Wakil Menteri ATR/BPN Surya Candra mengatakan hal sama, dimana permasalahan warga SAD dengan pihak perusahaan tersebut merupakan permasalahan yang menyangkut hajat hidup orang banyak. Sehingga solusi yang di cari tidak memberatkan sebelah pihak dan tidak pula menguntungkan bagi pihak-pihak lainnya. Dengan harapan warga SAD dapat melanjutkan hidup dan kehidupannya.
Sementara itu Deputi II Kepala Staf Kepresidenan Abetnego Panca Putra Tarigan mengatakan Ia bersama Komnas HAM dan Kementerian ATR/BPN akan mencari solusi bagi warga SAD tersebut. Dimana duduk permasalahan tersebut akan di bicarakan kembali bersama pihak perusahaan, warga SAD dan Pemerintah.
Dijelaskan Abetnego Putra, solusi tersebut kemungkinan tidak mampu memenuhi secara keseluruhan tuntutan warga SAD dan tidak pula memenuhi permintaan secara menyeluruh dari pihak perusahaan.
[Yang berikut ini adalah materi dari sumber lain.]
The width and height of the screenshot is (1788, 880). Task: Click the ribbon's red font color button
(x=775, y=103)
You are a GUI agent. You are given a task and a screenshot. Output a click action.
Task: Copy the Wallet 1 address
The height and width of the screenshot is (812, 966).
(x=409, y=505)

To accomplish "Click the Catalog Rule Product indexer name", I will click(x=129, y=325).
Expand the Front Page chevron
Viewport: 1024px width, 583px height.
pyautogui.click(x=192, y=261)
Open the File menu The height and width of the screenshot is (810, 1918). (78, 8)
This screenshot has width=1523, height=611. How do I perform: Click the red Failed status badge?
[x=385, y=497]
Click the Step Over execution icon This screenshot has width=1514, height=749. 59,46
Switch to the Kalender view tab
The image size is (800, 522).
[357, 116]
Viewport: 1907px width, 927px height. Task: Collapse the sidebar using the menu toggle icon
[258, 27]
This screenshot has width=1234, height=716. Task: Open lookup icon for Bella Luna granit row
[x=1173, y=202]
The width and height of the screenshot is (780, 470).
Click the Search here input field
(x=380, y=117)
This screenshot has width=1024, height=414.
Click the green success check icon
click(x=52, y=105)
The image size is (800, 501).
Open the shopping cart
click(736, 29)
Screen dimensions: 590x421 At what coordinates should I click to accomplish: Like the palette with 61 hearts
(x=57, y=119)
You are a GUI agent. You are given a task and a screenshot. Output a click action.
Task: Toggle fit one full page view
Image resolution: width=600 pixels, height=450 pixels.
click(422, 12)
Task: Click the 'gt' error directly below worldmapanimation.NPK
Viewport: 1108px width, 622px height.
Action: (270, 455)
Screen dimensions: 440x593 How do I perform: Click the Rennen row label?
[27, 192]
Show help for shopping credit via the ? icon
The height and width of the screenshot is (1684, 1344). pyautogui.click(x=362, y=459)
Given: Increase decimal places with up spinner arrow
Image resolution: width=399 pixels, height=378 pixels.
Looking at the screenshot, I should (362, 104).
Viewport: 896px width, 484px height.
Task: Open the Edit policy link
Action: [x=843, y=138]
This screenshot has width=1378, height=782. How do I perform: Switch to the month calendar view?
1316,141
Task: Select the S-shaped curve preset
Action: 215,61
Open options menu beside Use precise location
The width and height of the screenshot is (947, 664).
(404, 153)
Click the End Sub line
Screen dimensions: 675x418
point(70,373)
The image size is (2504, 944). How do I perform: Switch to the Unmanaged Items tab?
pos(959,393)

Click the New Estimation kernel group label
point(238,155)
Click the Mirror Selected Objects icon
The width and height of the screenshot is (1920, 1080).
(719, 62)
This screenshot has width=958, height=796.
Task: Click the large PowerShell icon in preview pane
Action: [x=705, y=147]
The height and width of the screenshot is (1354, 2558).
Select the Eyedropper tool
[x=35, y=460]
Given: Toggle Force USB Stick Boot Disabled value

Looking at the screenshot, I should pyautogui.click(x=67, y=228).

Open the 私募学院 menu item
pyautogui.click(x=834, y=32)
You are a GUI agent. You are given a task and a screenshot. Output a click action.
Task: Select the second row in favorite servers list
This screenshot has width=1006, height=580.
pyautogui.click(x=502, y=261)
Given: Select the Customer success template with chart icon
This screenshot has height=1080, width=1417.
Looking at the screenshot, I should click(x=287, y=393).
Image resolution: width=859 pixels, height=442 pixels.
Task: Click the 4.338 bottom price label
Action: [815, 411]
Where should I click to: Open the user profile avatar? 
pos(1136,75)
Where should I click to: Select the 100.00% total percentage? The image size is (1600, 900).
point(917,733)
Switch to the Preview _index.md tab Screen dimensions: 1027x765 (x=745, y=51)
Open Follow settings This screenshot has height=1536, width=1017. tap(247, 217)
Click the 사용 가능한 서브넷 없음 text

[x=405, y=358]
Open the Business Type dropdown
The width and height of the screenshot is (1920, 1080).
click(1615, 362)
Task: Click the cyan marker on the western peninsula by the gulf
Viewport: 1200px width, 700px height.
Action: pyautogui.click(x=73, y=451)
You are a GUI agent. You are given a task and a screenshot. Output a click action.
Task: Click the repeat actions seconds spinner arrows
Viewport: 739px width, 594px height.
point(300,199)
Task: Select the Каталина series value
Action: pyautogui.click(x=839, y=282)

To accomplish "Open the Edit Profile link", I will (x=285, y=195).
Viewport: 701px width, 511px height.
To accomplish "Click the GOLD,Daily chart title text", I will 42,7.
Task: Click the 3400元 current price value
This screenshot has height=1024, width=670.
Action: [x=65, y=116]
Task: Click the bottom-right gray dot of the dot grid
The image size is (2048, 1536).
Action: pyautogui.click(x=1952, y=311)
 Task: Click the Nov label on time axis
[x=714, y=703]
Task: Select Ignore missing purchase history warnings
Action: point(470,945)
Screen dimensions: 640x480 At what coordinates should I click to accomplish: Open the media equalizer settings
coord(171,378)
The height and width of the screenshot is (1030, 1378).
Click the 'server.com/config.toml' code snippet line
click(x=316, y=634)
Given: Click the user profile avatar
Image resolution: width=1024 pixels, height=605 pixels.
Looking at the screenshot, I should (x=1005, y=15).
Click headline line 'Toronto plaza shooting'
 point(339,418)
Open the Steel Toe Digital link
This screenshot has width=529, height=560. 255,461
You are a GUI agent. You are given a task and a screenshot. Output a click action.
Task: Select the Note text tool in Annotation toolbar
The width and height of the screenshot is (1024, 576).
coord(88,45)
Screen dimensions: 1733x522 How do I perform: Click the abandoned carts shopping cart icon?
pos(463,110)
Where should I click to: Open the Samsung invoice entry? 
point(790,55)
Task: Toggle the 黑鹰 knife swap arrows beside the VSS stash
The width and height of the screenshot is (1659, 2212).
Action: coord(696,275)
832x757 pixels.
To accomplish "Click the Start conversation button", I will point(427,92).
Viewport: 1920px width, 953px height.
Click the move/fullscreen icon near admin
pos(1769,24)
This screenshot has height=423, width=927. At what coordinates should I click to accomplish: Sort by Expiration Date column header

Karena solusi yang di berikan diharapkan mampu memenuhi permintaan dari kedua belah pihak.
Selain berdialog secara langsung, Abetnego Putra menjelaskan bawah kehadirannya berdialog bersama warga SAD tersebut merupakan tindak lanjut kunjungan Presiden Joko Widodo pada tahun 2015 ke Kecamatan Air Hitam tersebut. Dimana selain mengupayakan hutan adat bagi warga SAD namun juga memastikan pendataan terhadap warga SAD tersebut dapat berjalan dengan baik, seperti rekam cetak KTP elektronik bagi warga SAD. Sehingga warga SAD tersebut turut diakui sebagai warga negara Indonesia.